It would take years for the law to fully catch up with Keerthi Raja Eswaran, 35, a rogue taxidermist, wildlife poacher and outlaw specimen dealer who shockingly still sees himself as an “animal lover”.
In April 2014 Eswaran sauntered into a Darwin animal rescue shelter and adopted a cat, Eric. By the end of the month, he’d come back for two more, Charleigh and Mittens and had adopted Ginger Noodles and Freckles from a second shelter.
Eswaran seemed like a genuine animal lover, but it didn’t take volunteers long to suspect something was amiss.
Volunteers began to think something might have been amiss when they showed up at the addresses Eswaran had given them for routine two-week check-ins on the cats, only to have confused suburban homeowners to answer their doors and say they neither knew of Eswaran nor any adopted cats.
According to an online warning one of the shelters sent around, Eswaran had been “extremely evasive” and gave volunteers “number of different stories”.
“His story now … is that the cats were frightened off by a dog of a neighbour and he hasn’t seen them again,” the warning said.
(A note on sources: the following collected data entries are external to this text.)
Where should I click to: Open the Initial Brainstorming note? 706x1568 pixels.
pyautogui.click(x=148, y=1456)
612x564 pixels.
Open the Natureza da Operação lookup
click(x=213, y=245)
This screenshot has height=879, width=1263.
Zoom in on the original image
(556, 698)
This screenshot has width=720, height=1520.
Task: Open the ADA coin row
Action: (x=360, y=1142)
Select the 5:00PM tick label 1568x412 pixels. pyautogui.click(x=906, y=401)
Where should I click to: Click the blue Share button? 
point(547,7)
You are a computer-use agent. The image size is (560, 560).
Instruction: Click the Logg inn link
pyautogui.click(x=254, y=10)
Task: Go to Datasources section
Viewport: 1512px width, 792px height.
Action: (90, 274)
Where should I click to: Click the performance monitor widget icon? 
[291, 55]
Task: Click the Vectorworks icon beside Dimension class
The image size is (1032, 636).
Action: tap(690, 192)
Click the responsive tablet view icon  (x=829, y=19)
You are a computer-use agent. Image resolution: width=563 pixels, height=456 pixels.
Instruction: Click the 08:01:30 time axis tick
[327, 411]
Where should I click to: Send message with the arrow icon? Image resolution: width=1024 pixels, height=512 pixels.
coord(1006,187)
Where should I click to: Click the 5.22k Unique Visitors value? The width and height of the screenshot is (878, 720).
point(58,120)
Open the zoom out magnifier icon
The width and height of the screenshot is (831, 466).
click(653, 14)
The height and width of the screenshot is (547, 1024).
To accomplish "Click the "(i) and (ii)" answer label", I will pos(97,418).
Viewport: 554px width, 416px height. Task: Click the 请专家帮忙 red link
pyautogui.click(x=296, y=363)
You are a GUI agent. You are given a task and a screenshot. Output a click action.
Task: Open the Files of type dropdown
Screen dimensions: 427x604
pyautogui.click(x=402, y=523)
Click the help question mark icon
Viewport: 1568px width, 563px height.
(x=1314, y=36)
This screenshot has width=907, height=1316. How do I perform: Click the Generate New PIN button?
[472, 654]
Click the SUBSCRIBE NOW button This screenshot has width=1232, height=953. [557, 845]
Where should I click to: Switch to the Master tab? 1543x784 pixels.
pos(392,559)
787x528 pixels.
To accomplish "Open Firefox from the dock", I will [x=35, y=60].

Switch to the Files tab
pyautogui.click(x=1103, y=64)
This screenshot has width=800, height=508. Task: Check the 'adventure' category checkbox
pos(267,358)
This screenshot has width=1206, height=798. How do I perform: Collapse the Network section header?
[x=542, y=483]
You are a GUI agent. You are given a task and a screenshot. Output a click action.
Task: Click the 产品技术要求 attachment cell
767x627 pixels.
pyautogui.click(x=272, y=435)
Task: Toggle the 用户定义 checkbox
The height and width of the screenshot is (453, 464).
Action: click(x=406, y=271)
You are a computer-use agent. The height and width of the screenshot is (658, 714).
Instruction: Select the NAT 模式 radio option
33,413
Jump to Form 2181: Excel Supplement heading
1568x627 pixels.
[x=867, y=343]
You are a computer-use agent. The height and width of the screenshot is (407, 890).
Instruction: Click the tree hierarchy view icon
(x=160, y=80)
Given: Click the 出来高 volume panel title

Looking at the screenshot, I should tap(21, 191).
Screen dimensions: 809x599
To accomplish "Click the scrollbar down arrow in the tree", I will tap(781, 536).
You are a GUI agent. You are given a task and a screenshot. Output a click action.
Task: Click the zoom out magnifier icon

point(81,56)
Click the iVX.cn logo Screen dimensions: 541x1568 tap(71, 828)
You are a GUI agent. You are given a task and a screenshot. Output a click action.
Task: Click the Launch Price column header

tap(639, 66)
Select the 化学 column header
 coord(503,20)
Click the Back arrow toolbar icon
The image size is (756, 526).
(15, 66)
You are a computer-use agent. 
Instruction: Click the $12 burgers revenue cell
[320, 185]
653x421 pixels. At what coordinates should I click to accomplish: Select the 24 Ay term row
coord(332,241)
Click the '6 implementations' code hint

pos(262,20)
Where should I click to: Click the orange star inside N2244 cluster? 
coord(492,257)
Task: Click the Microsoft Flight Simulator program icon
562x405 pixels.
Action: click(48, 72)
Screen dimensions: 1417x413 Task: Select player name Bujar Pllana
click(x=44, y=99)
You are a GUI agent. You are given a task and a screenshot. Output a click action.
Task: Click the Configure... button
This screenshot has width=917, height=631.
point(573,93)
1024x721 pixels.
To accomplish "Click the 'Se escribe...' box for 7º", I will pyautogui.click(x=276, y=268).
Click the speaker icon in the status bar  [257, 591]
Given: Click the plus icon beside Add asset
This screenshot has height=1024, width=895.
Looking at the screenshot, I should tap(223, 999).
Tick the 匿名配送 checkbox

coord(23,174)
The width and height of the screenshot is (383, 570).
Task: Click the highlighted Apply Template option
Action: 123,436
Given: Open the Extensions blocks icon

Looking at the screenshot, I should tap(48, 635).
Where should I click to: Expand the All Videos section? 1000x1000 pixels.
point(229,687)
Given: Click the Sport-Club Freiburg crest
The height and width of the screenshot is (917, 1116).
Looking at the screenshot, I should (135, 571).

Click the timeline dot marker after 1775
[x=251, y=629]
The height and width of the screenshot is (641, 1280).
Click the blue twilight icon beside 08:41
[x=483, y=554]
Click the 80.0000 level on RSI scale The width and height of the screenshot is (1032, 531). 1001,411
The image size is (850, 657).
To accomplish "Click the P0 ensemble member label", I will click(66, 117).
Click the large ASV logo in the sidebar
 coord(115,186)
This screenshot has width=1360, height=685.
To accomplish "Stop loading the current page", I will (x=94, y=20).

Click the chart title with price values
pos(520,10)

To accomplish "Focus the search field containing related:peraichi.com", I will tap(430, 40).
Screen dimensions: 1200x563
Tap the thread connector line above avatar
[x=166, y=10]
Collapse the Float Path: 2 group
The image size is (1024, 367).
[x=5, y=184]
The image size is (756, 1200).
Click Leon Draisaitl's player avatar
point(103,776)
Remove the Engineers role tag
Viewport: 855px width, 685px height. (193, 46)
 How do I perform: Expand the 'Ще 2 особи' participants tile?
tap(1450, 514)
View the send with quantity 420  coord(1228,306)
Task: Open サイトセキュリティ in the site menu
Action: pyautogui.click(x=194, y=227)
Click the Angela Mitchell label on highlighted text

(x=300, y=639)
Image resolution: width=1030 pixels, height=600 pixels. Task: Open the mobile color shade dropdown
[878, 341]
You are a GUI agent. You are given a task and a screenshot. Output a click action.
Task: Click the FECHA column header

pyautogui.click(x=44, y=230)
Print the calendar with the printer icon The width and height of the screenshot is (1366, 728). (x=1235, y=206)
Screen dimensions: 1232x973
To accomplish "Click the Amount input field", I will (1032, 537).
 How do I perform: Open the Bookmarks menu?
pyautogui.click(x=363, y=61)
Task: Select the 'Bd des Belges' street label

“At this point we have no knowledge of the whereabouts of the cats or even if they are still alive.
“We suspect they are dead … ”
A 2013 NT News article raised even more concerns among the animal shelters, with Eswaran having given a reporter a tour of the suburban taxidermy studio he was then working out.
He boasted of having three chest freezers packed to the brim with roadkill, crocodiles, peacocks and domestic cats.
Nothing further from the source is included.